DDA proposes higher floor area ratio if market has no pubs
The Delhi Development Authority (DDA) has proposed to increase the total usable area of buildings, called the floor area ratio, in local shopping complexes provided no pub or bar operates from the commercial spaces, BJP legislator and board member Vijendra Gupta said on Saturday.
The move is aimed at providing relief to traders facing the threat of sealing by a Supreme Court-appointed committee that has clamped down on unauthorised commercial establishments since December last year, sparking a political slugfest between the ruling AAP and the BJP.
At present, DDA allows a floor area ratio of 180, which means only three floors can be used for commercial purposes.

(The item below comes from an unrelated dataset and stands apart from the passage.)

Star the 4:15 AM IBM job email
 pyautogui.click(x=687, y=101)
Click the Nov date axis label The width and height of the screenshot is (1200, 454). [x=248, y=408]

The authority has proposed to increase the ratio to a uniform 300 that would allow commercial use upto four floors.
Besides conversion charges — a premium paid to convert residential spaces for commercial purposes — will not be taken after 10 years and markets will be pedestrianised wherever adequate parking facility is not available, as per recommendations that the land owning agency’s board of enquiry submitted on Saturday for amendments to the city’s master plan 2021.
The changes, however, require approval by lieutenant governor (L-G), Anil Baijal, at the authority’s board meeting on February 27. The L-G is the chairman of DDA’s board.
“The recommendations have been sent to DDA. We hope the L-G will approve them in the DDA board meeting,” Gupta said.
Apart from Gupta, the fivemember board of enquiry includes another BJP MLA, OP Sharma, DDA’s member finance and chief town planner.
Headed by Jaish Kumar, member engineering of DDA, the board was set up by the land owning agency to review suggestions and feedbacks to the proposed amendments.
Officials said that DDA put the restrictions on bars/pubs following a suggestion from a delegation of resident welfare association representing apex residents’ bodies such as the Delhi RWA’s Joint Forum, Delhi Resident’s Forum and GK-1 RWA during a public hearing on February 9.
The move to tweak the master plan had sparked criticism of DDA with many questioning the three-day public hearing. Even the Supreme Court had on February 5 questioned the DDA’s proposal, slamming it for refusing to learn from past tragedies, and labelled it the “Delhi destruction authority”.
The DDA had later extended the three-day public hearing to a week.
Officials said the amendments in the master plan, which will be applicable after being notified by the Union ministry of urban and housing affairs, will not bring any relief to shopkeepers who have been found violating construction norms. Not paying the conversion charges is the major violation by shopkeepers.